You misconstrue the reasons that were offered for closure. They have little to do with "simplicity" and everything to do with duplication and lack of topicality.

  1. Probabilities and odds are equivalent ways of expressing the same quantities. You convert from probabilities to odds and back again as explained, inter alia, at https://stats.stackexchange.com/a/133633/919 (which also covers odds ratios), so that's been asked and answered.

    A good analogy, IMHO, is between expressing temperatures in degrees Fahrenheit (F) and Celsius (C). Would an explanation of global warming on a (hypothetical) climate site merit a repeat just to re-express all temperatures in F rather than C? Perhaps if the purpose is to illustrate temperature conversions it would be appropriate on the Math site, but it wouldn't be suitable on a site for people interested in climate.

  2. You assert the Monty Hall problem has already appeared here on CV. (See https://stats.stackexchange.com/questions/373.) Why shouldn't that be sufficient reason to close a restatement of the question, especially one that asks nothing new?
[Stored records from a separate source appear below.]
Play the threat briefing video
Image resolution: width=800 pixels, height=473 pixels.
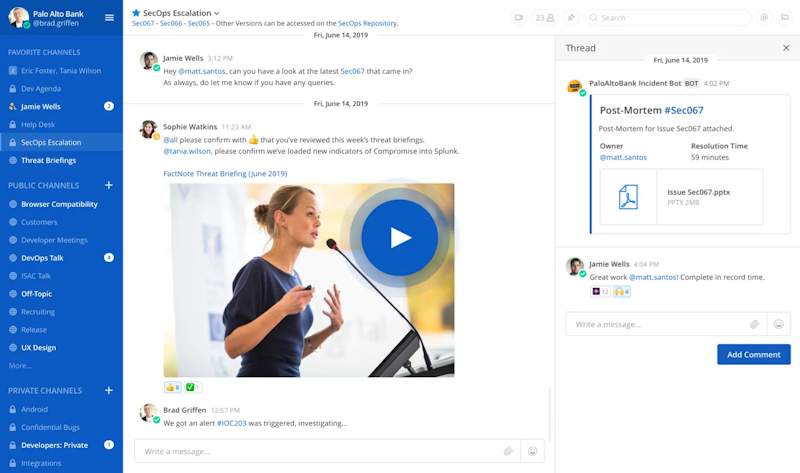tap(400, 237)
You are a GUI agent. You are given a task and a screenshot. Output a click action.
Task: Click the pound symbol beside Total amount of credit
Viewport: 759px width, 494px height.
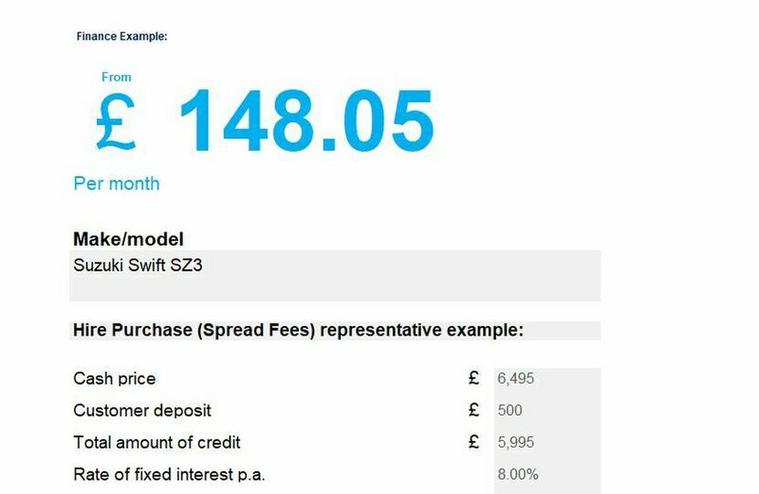474,442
Thus, you haven't established any reason why any new version of the Monty Hall question should exist.

In fact, wouldn't your argument, if it were accepted, imply anyone could re-ask all of the 100K+ questions related to probabilities that have already appeared here and request that they be re-explained with all probabilities expressed as odds?


BTW, it bears repeating that two illegitimate reasons for not closing a question are (a) "it was allowed before" and (b) "another site allows it." Sometimes off-topic questions remain for historical purposes (the site's policies and norms have changed a little over the years) or because they were never detected by moderators in the first place. And what other sites allow is their own business. If you think Math would accept your question, by all means post it there.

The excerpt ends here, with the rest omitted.